═════ Records provided ═════

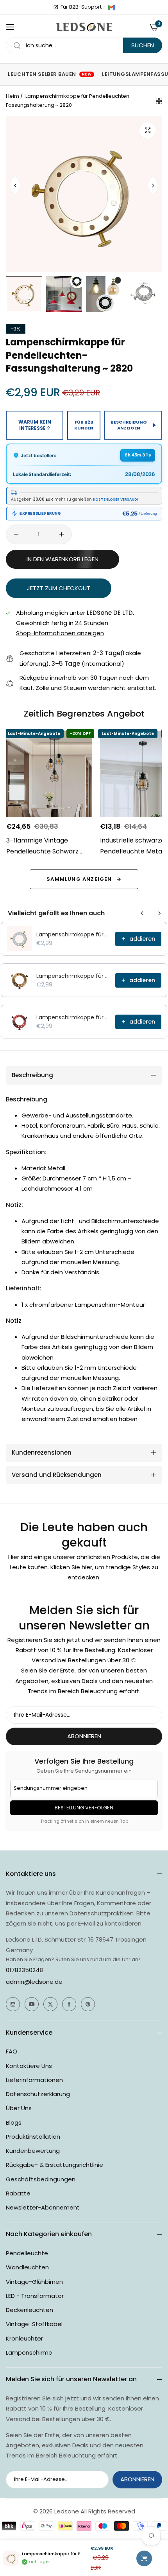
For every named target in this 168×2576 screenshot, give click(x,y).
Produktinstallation (33, 2136)
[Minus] (16, 534)
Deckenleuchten (29, 2310)
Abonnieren (84, 1736)
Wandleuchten (27, 2267)
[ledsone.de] (84, 27)
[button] (153, 185)
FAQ (11, 2051)
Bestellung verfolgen (84, 1807)
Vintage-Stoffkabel (34, 2324)
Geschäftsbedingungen (40, 2179)
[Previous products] (142, 913)
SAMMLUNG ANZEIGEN (79, 879)
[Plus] (61, 534)
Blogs (13, 2122)
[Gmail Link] (111, 7)
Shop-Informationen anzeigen (60, 633)
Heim (12, 96)
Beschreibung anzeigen (129, 425)
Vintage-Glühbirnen (34, 2282)
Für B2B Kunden (83, 425)
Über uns (19, 2108)
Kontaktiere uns (29, 2066)
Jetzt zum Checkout (58, 588)
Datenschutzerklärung (38, 2094)
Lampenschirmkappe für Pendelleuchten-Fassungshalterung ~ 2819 (73, 934)
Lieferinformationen (34, 2080)
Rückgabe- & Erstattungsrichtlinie (54, 2165)
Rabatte (18, 2193)
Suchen (142, 45)
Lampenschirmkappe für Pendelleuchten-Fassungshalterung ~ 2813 (73, 1017)
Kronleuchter (24, 2338)
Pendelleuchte (27, 2253)
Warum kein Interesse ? (34, 425)
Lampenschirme (29, 2352)
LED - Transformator (35, 2296)
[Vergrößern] (147, 130)
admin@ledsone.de (34, 1982)
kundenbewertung (33, 2151)
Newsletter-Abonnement (43, 2207)
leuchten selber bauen (50, 74)
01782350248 (24, 1970)
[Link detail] (13, 2004)
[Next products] (159, 913)
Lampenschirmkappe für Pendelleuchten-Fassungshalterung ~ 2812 (73, 976)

═════

What's needed is a word-for-word retyping of the listing, minus its pictures.

_Exercise response_
For every named target in this 168×2576 screenshot, give click(x,y).
Produktinstallation (33, 2136)
[Minus] (16, 534)
Deckenleuchten (29, 2310)
Abonnieren (84, 1736)
Wandleuchten (27, 2267)
[ledsone.de] (84, 27)
[button] (153, 185)
FAQ (11, 2051)
Bestellung verfolgen (84, 1807)
Vintage-Stoffkabel (34, 2324)
Geschäftsbedingungen (40, 2179)
[Previous products] (142, 913)
SAMMLUNG ANZEIGEN (79, 879)
[Plus] (61, 534)
Blogs (13, 2122)
[Gmail Link] (111, 7)
Shop-Informationen anzeigen (60, 633)
Heim (12, 96)
Beschreibung anzeigen (129, 425)
Vintage-Glühbirnen (34, 2282)
Für B2B Kunden (83, 425)
Über uns (19, 2108)
Kontaktiere uns (29, 2066)
Jetzt zum Checkout (58, 588)
Datenschutzerklärung (38, 2094)
Lampenschirmkappe für Pendelleuchten-Fassungshalterung ~ 2819 (73, 934)
Lieferinformationen (34, 2080)
Rückgabe- & Erstattungsrichtlinie (54, 2165)
Rabatte (18, 2193)
Suchen (142, 45)
Lampenschirmkappe für Pendelleuchten-Fassungshalterung ~ 2813 (73, 1017)
Kronleuchter (24, 2338)
Pendelleuchte (27, 2253)
Warum kein Interesse ? (34, 425)
Lampenschirme (29, 2352)
LED - Transformator (35, 2296)
[Vergrößern] (147, 130)
admin@ledsone.de (34, 1982)
kundenbewertung (33, 2151)
Newsletter-Abonnement (43, 2207)
leuchten selber bauen (50, 74)
01782350248 (24, 1970)
[Link detail] (13, 2004)
[Next products] (159, 913)
Lampenschirmkappe für Pendelleuchten-Fassungshalterung ~ 2812 (73, 976)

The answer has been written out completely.